What the exercise asks: In the listing that follows, the range to quote begins at the line that has "Open more actions three-dot menu" and ends after the line that has "Task: Click the Undo"; quote it verbatim and add nothing.

Input data:
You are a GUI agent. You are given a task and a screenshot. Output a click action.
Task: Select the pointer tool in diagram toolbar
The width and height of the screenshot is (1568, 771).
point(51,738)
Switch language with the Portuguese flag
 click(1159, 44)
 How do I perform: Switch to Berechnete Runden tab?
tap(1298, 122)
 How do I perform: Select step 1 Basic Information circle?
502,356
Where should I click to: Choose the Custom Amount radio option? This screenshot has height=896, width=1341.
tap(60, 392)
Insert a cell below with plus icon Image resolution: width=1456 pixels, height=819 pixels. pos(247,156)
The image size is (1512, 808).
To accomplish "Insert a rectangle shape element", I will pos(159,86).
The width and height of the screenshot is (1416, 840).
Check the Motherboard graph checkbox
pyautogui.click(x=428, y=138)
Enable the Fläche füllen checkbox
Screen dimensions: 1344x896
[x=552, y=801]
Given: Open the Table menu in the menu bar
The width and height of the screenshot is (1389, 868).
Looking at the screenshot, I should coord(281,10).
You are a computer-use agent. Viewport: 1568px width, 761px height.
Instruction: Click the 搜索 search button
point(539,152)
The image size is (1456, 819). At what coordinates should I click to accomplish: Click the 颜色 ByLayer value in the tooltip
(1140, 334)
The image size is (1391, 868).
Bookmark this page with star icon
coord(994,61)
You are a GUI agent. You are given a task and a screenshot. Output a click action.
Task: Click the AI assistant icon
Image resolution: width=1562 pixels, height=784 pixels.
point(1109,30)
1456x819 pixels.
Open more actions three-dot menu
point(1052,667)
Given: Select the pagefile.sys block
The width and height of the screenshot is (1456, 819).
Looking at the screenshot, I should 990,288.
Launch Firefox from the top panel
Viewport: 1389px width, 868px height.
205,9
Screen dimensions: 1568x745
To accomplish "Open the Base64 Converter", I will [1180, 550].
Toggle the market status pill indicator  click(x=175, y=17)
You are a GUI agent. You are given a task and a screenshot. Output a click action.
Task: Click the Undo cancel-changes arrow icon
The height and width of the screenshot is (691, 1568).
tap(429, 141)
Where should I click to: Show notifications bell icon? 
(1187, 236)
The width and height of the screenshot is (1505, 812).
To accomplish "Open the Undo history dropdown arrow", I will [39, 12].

Reply to the task:
Open more actions three-dot menu
point(1052,667)
Given: Select the pagefile.sys block
The width and height of the screenshot is (1456, 819).
Looking at the screenshot, I should 990,288.
Launch Firefox from the top panel
Viewport: 1389px width, 868px height.
205,9
Screen dimensions: 1568x745
To accomplish "Open the Base64 Converter", I will [1180, 550].
Toggle the market status pill indicator  click(x=175, y=17)
You are a GUI agent. You are given a task and a screenshot. Output a click action.
Task: Click the Undo cancel-changes arrow icon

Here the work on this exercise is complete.